- Task to carry out -
In your copy, leave out the pictures and repeat every record exactly.

[Pixel coordinate grounding data]
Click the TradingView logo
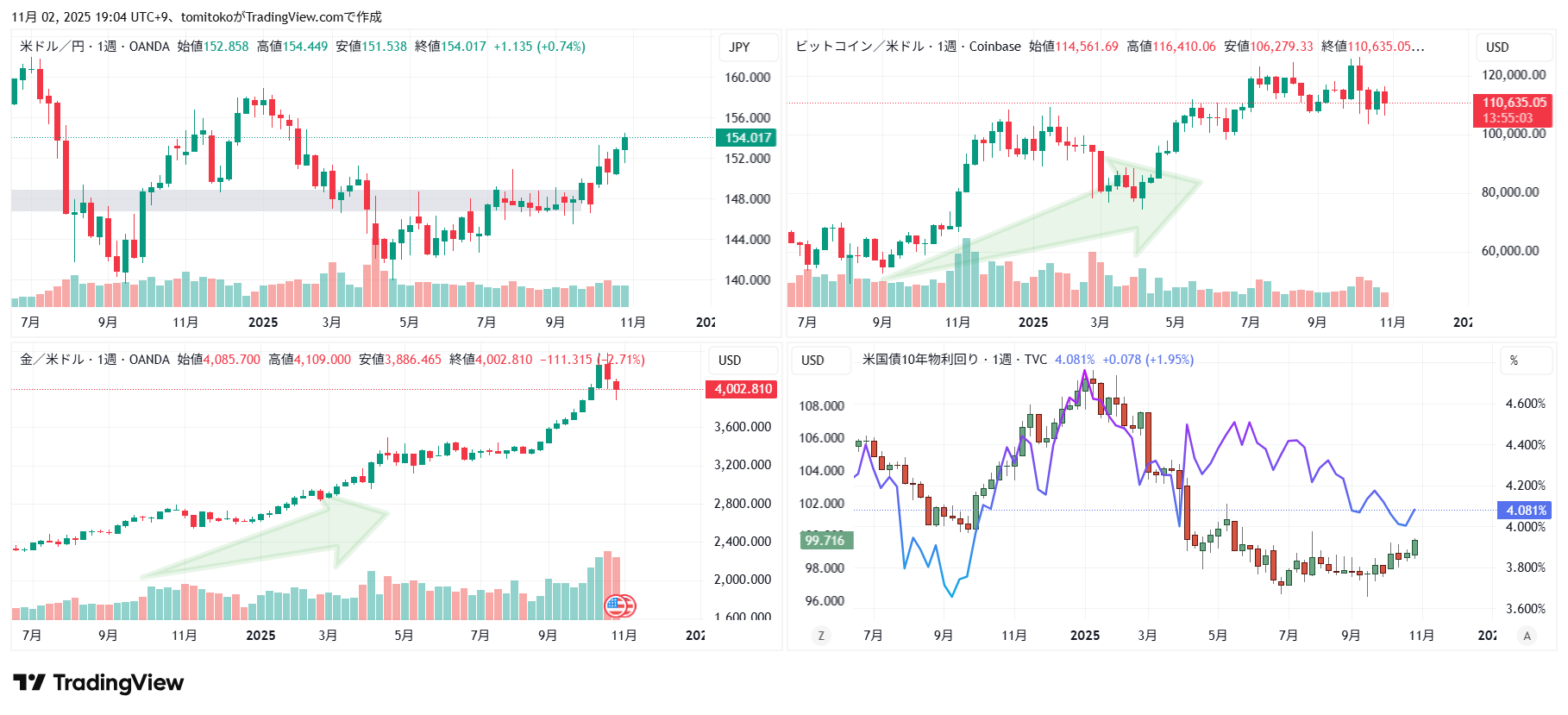 click(x=98, y=683)
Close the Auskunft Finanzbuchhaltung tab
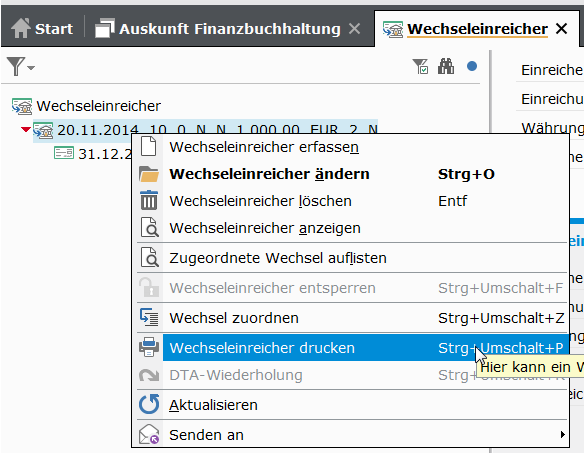This screenshot has width=584, height=453. (x=355, y=29)
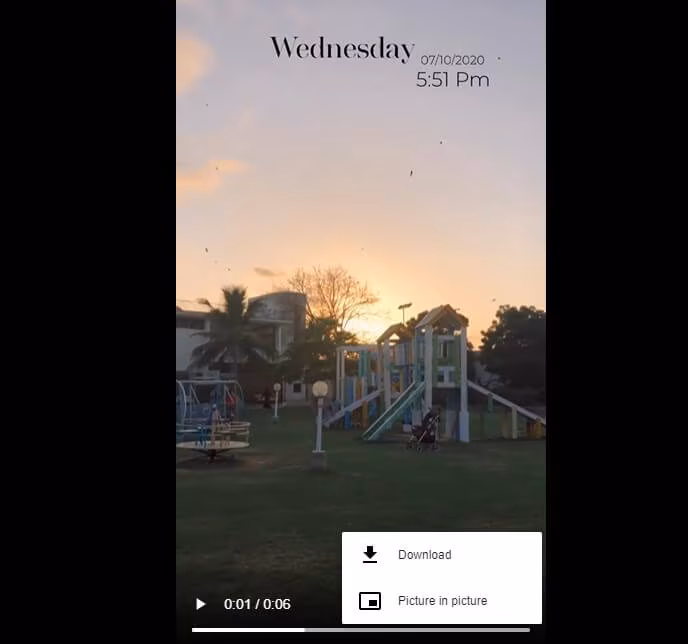This screenshot has height=644, width=688.
Task: Choose the Picture in picture menu text
Action: (442, 601)
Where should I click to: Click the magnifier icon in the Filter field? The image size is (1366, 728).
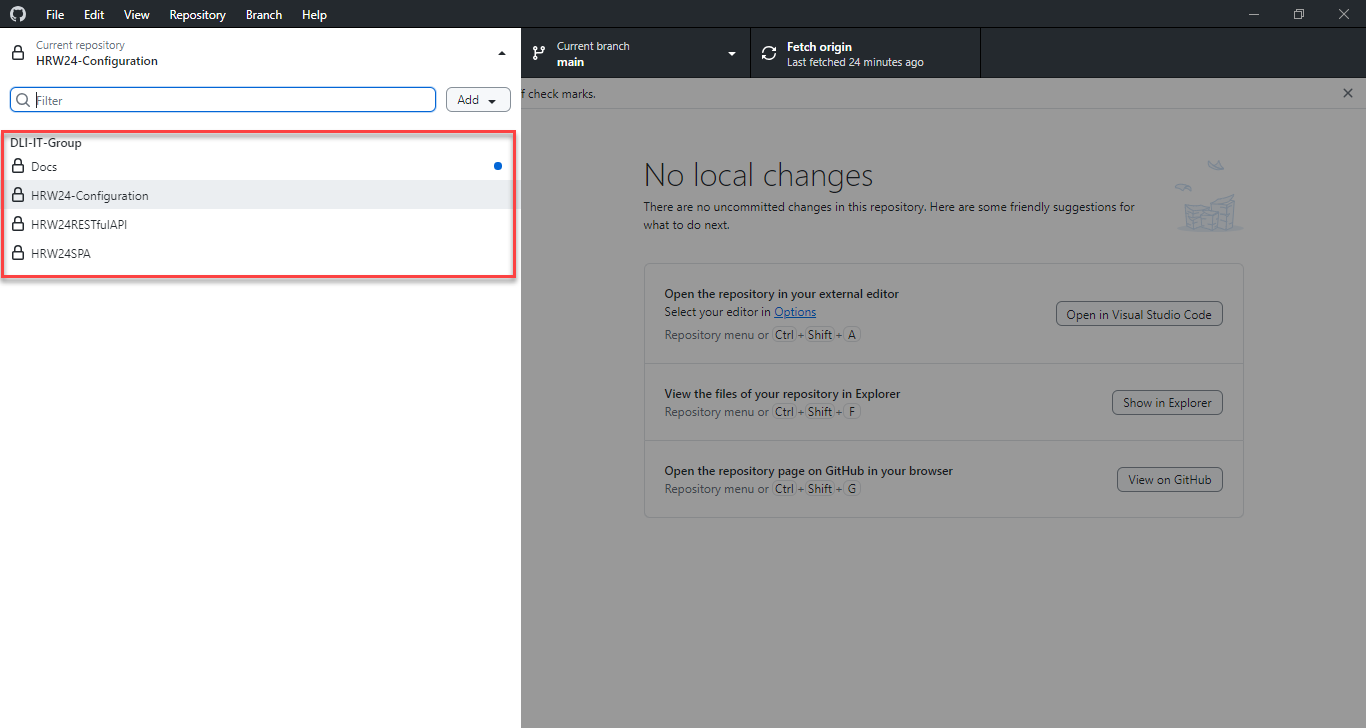[22, 99]
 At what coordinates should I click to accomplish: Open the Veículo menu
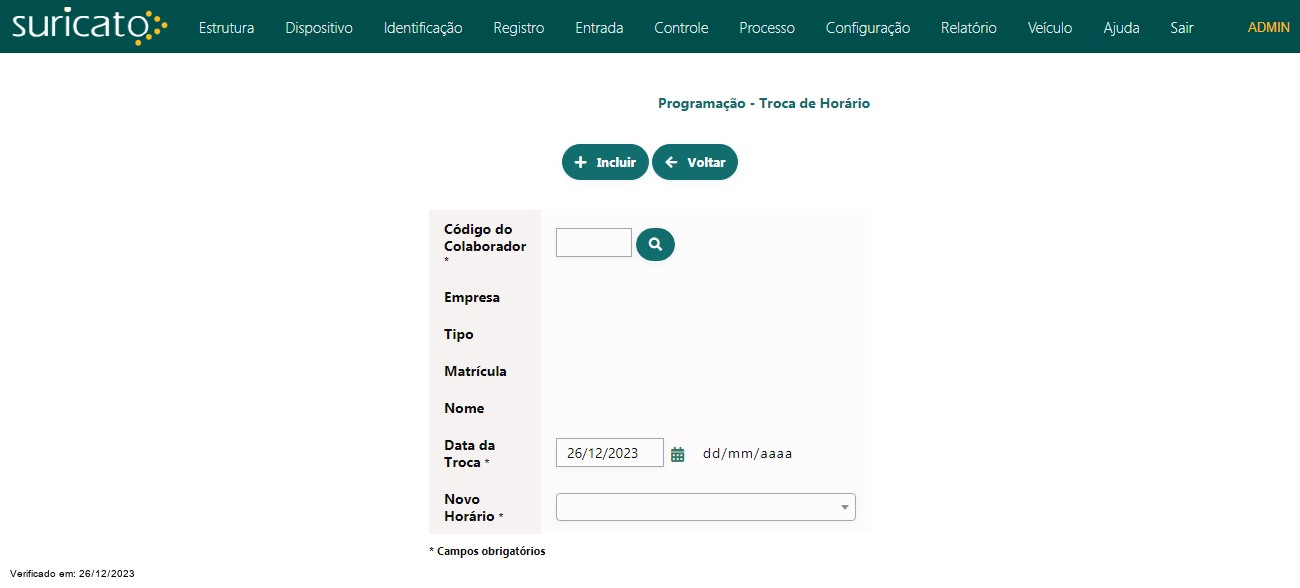pyautogui.click(x=1050, y=28)
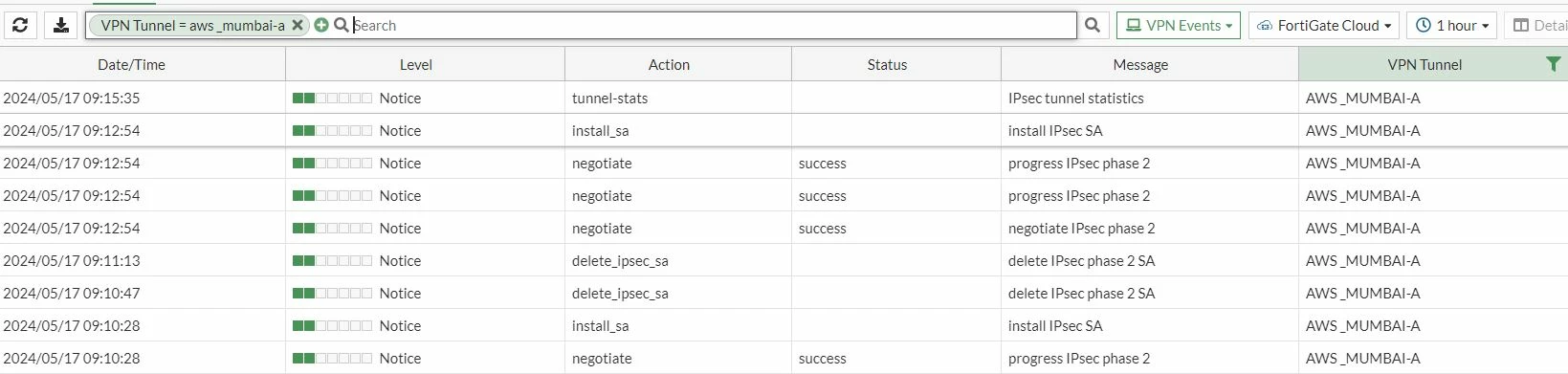Image resolution: width=1568 pixels, height=374 pixels.
Task: Select the 09:11:13 delete_ipsec_sa log entry
Action: coord(784,260)
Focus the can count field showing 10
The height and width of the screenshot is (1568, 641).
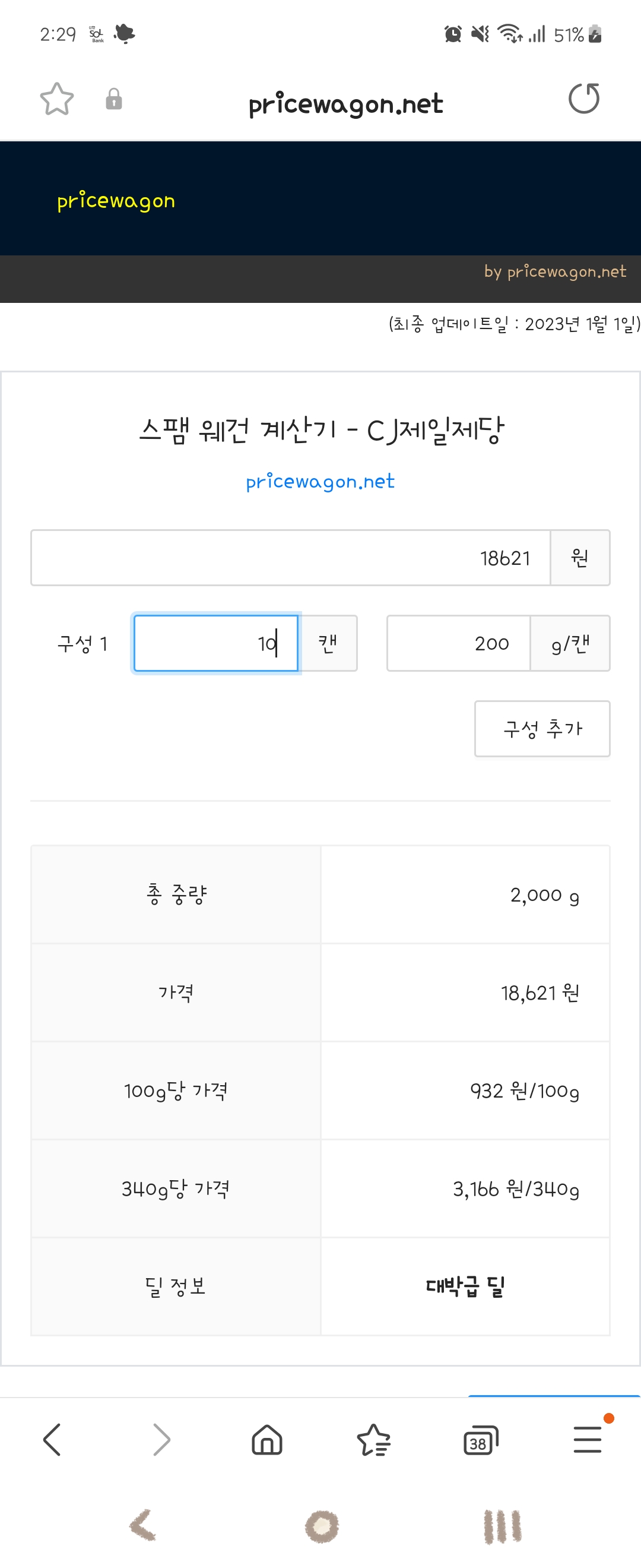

- Solution for this problem -
Click the TradingView logo
 click(x=98, y=683)
Close the Auskunft Finanzbuchhaltung tab
This screenshot has width=584, height=453. (x=355, y=29)
This screenshot has height=644, width=688.
Task: Choose the Picture in picture menu text
Action: (442, 601)
Where should I click to: Click the magnifier icon in the Filter field? The image size is (1366, 728).
[22, 99]
 At what coordinates should I click to accomplish: Open the Veículo menu
pyautogui.click(x=1050, y=28)
Image resolution: width=1568 pixels, height=374 pixels.
Task: Select the 09:11:13 delete_ipsec_sa log entry
Action: coord(784,260)
Focus the can count field showing 10
The height and width of the screenshot is (1568, 641).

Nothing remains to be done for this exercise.